The scent fingerprint
Weighted by intensity across 11 accords.
Every perfume in Sillage is represented as a distribution across canonical accord slugs — a lingua franca for scent. Two fragrances with overlapping fingerprints are scent-twins, even if they share no literal note.
- Fresh50
- Rose50
- Sweet50
- Floral
The note pyramid
- Ambergris
- Jasmine
- Peach
- Patchouli
- Peony
- Lemon
- Musk
By the editors · 2 min readFleurs de L'Himalaya opens with a bright lemon clarity softened almost immediately by peach—not the syrupy kind, but something quieter, like fruit glimpsed through gauze. Jasmine arrives quickly, lending white-floral radiance without overwhelming, and peony adds a cool, watery freshness that keeps the composition from turning too sweet or dense.
The patchouli here behaves more as shadow than statement, grounding the florals without the earthy heft you might expect. Ambergris and musk drift through the base, creating a smooth, skin-close finish that wears closer than it projects. The overall effect is clean and approachable, a floral that reads as composed rather than exuberant.

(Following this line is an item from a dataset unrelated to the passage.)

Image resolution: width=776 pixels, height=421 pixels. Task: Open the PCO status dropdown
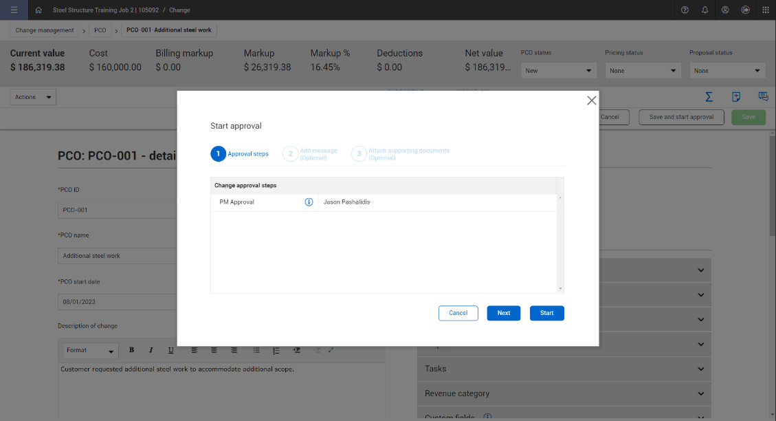point(558,71)
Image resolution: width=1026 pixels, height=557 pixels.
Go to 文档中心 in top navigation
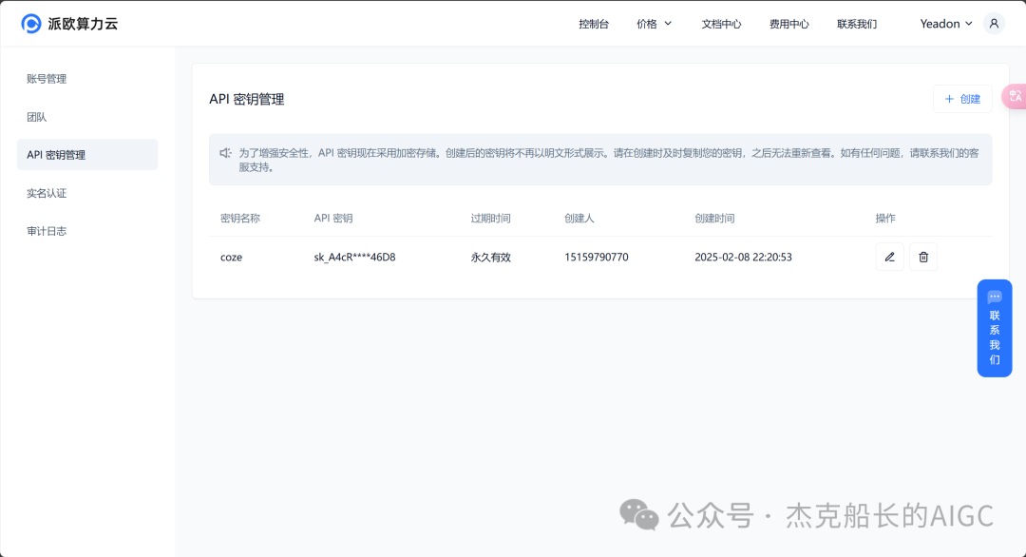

This suits someone looking for everyday elegance without drama—something office-friendly that still feels deliberately chosen. It's spring-leaning in mood, but temperate enough for year-round wear.
Scent twins
Factual metadata (name, house, year, notes) is seeded from public datasets. The editorial reading and scent fingerprint are written by Claude against our house style — none of it is scraped prose. Read our methodology.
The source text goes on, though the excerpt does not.